Given entries:
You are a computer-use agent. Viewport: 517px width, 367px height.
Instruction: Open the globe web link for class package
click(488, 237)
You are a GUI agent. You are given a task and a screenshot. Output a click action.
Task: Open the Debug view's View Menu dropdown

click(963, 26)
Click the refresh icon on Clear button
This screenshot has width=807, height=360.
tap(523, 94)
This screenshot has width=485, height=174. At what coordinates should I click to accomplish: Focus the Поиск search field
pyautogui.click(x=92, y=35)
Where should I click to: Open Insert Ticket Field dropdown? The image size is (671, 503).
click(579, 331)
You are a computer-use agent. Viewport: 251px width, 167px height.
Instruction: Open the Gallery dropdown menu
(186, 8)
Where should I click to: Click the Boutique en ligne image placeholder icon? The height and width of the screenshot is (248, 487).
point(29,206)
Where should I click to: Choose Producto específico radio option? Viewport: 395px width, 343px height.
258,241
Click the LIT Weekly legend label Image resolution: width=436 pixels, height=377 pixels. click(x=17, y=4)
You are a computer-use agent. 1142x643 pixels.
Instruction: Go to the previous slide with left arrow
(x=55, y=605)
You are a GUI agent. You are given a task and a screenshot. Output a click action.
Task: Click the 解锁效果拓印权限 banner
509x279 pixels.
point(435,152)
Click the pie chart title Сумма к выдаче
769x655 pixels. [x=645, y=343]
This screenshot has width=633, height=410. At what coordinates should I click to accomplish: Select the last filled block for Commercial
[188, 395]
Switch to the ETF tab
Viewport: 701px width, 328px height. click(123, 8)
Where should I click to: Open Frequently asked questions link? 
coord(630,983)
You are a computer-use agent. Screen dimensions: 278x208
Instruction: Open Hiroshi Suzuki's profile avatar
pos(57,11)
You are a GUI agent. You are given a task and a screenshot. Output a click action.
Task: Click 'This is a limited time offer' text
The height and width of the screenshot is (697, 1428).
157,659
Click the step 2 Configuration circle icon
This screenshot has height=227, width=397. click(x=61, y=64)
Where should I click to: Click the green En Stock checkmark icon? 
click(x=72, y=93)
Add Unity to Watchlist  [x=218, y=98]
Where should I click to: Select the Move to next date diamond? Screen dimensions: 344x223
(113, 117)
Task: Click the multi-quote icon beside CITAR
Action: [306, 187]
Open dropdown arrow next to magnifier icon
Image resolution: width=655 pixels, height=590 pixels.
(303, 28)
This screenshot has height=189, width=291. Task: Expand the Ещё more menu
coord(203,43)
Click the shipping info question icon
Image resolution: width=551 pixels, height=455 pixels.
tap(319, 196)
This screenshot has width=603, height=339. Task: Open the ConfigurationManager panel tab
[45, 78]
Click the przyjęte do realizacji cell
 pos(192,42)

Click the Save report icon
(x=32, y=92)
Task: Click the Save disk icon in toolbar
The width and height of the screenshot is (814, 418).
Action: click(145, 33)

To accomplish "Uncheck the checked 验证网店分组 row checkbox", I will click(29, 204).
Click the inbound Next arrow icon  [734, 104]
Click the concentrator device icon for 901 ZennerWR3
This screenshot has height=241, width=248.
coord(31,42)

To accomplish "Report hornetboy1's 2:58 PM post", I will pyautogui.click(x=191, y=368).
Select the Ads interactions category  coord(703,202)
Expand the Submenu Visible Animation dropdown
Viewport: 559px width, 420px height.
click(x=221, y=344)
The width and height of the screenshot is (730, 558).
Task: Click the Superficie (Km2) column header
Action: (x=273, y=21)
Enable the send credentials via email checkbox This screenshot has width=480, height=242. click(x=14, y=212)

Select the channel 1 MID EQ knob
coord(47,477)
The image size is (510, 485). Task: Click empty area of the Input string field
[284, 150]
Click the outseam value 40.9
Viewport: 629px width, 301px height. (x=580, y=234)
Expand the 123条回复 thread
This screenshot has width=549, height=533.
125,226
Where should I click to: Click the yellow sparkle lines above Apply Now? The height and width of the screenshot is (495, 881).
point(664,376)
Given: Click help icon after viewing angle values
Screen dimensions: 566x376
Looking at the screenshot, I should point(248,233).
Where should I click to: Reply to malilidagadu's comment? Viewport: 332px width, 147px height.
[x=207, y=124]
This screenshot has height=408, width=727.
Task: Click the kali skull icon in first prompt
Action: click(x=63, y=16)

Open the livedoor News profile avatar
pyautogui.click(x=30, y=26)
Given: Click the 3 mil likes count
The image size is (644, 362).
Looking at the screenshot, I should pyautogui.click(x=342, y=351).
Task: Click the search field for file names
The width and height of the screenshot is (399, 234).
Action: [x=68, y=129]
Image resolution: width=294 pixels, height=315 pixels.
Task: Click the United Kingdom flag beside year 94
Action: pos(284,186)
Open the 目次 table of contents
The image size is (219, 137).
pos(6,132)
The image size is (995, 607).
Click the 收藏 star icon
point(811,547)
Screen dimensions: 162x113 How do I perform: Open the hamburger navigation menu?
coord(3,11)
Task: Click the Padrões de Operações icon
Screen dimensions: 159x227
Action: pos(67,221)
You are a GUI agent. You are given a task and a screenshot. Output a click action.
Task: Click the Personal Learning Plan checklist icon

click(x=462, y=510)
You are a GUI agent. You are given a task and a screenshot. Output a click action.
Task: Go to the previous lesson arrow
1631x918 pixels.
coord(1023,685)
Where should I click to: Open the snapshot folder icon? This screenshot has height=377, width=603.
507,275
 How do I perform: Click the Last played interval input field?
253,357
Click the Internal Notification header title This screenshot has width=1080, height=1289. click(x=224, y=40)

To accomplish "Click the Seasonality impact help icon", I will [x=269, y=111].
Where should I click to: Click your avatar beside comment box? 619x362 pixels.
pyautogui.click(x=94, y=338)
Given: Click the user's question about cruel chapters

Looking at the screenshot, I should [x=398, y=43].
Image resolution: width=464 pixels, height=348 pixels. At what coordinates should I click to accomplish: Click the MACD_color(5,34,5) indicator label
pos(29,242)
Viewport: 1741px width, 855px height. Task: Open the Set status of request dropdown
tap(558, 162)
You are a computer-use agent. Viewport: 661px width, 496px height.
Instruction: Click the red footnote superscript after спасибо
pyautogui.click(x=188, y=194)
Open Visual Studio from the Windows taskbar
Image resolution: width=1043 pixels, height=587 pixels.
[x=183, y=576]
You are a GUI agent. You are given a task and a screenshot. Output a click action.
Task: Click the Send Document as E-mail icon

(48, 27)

What you will do: Would you please output every record again, exactly?

Exercise output:
You are a computer-use agent. Viewport: 517px width, 367px height.
Instruction: Open the globe web link for class package
click(488, 237)
You are a GUI agent. You are given a task and a screenshot. Output a click action.
Task: Open the Debug view's View Menu dropdown

click(963, 26)
Click the refresh icon on Clear button
This screenshot has width=807, height=360.
tap(523, 94)
This screenshot has width=485, height=174. At what coordinates should I click to accomplish: Focus the Поиск search field
pyautogui.click(x=92, y=35)
Where should I click to: Open Insert Ticket Field dropdown? The image size is (671, 503).
click(579, 331)
You are a computer-use agent. Viewport: 251px width, 167px height.
Instruction: Open the Gallery dropdown menu
(186, 8)
Where should I click to: Click the Boutique en ligne image placeholder icon? The height and width of the screenshot is (248, 487).
point(29,206)
Where should I click to: Choose Producto específico radio option? Viewport: 395px width, 343px height.
258,241
Click the LIT Weekly legend label Image resolution: width=436 pixels, height=377 pixels. click(x=17, y=4)
You are a computer-use agent. 1142x643 pixels.
Instruction: Go to the previous slide with left arrow
(x=55, y=605)
You are a GUI agent. You are given a task and a screenshot. Output a click action.
Task: Click the 解锁效果拓印权限 banner
509x279 pixels.
point(435,152)
Click the pie chart title Сумма к выдаче
769x655 pixels. [x=645, y=343]
This screenshot has width=633, height=410. At what coordinates should I click to accomplish: Select the last filled block for Commercial
[188, 395]
Switch to the ETF tab
Viewport: 701px width, 328px height. click(123, 8)
Where should I click to: Open Frequently asked questions link? 
coord(630,983)
You are a computer-use agent. Screen dimensions: 278x208
Instruction: Open Hiroshi Suzuki's profile avatar
pos(57,11)
You are a GUI agent. You are given a task and a screenshot. Output a click action.
Task: Click 'This is a limited time offer' text
The height and width of the screenshot is (697, 1428).
157,659
Click the step 2 Configuration circle icon
This screenshot has height=227, width=397. click(x=61, y=64)
Where should I click to: Click the green En Stock checkmark icon? 
click(x=72, y=93)
Add Unity to Watchlist  [x=218, y=98]
Where should I click to: Select the Move to next date diamond? Screen dimensions: 344x223
(113, 117)
Task: Click the multi-quote icon beside CITAR
Action: [306, 187]
Open dropdown arrow next to magnifier icon
Image resolution: width=655 pixels, height=590 pixels.
(303, 28)
This screenshot has height=189, width=291. Task: Expand the Ещё more menu
coord(203,43)
Click the shipping info question icon
Image resolution: width=551 pixels, height=455 pixels.
tap(319, 196)
This screenshot has width=603, height=339. Task: Open the ConfigurationManager panel tab
[45, 78]
Click the przyjęte do realizacji cell
 pos(192,42)

Click the Save report icon
(x=32, y=92)
Task: Click the Save disk icon in toolbar
The width and height of the screenshot is (814, 418).
Action: click(145, 33)

To accomplish "Uncheck the checked 验证网店分组 row checkbox", I will click(29, 204).
Click the inbound Next arrow icon  [734, 104]
Click the concentrator device icon for 901 ZennerWR3
This screenshot has height=241, width=248.
coord(31,42)

To accomplish "Report hornetboy1's 2:58 PM post", I will pyautogui.click(x=191, y=368).
Select the Ads interactions category  coord(703,202)
Expand the Submenu Visible Animation dropdown
Viewport: 559px width, 420px height.
click(x=221, y=344)
The width and height of the screenshot is (730, 558).
Task: Click the Superficie (Km2) column header
Action: (x=273, y=21)
Enable the send credentials via email checkbox This screenshot has width=480, height=242. click(x=14, y=212)

Select the channel 1 MID EQ knob
coord(47,477)
The image size is (510, 485). Task: Click empty area of the Input string field
[284, 150]
Click the outseam value 40.9
Viewport: 629px width, 301px height. (x=580, y=234)
Expand the 123条回复 thread
This screenshot has width=549, height=533.
125,226
Where should I click to: Click the yellow sparkle lines above Apply Now? The height and width of the screenshot is (495, 881).
point(664,376)
Given: Click help icon after viewing angle values
Screen dimensions: 566x376
Looking at the screenshot, I should point(248,233).
Where should I click to: Reply to malilidagadu's comment? Viewport: 332px width, 147px height.
[x=207, y=124]
This screenshot has height=408, width=727.
Task: Click the kali skull icon in first prompt
Action: click(x=63, y=16)

Open the livedoor News profile avatar
pyautogui.click(x=30, y=26)
Given: Click the 3 mil likes count
The image size is (644, 362).
Looking at the screenshot, I should pyautogui.click(x=342, y=351).
Task: Click the search field for file names
The width and height of the screenshot is (399, 234).
Action: [x=68, y=129]
Image resolution: width=294 pixels, height=315 pixels.
Task: Click the United Kingdom flag beside year 94
Action: pos(284,186)
Open the 目次 table of contents
The image size is (219, 137).
pos(6,132)
The image size is (995, 607).
Click the 收藏 star icon
point(811,547)
Screen dimensions: 162x113 How do I perform: Open the hamburger navigation menu?
coord(3,11)
Task: Click the Padrões de Operações icon
Screen dimensions: 159x227
Action: pos(67,221)
You are a GUI agent. You are given a task and a screenshot. Output a click action.
Task: Click the Personal Learning Plan checklist icon

click(x=462, y=510)
You are a GUI agent. You are given a task and a screenshot. Output a click action.
Task: Go to the previous lesson arrow
1631x918 pixels.
coord(1023,685)
Where should I click to: Open the snapshot folder icon? This screenshot has height=377, width=603.
507,275
 How do I perform: Click the Last played interval input field?
253,357
Click the Internal Notification header title This screenshot has width=1080, height=1289. click(x=224, y=40)

To accomplish "Click the Seasonality impact help icon", I will [x=269, y=111].
Where should I click to: Click your avatar beside comment box? 619x362 pixels.
pyautogui.click(x=94, y=338)
Given: Click the user's question about cruel chapters

Looking at the screenshot, I should [x=398, y=43].
Image resolution: width=464 pixels, height=348 pixels. At what coordinates should I click to accomplish: Click the MACD_color(5,34,5) indicator label
pos(29,242)
Viewport: 1741px width, 855px height. Task: Open the Set status of request dropdown
tap(558, 162)
You are a computer-use agent. Viewport: 661px width, 496px height.
Instruction: Click the red footnote superscript after спасибо
pyautogui.click(x=188, y=194)
Open Visual Studio from the Windows taskbar
Image resolution: width=1043 pixels, height=587 pixels.
[x=183, y=576]
You are a GUI agent. You are given a task and a screenshot. Output a click action.
Task: Click the Send Document as E-mail icon

(48, 27)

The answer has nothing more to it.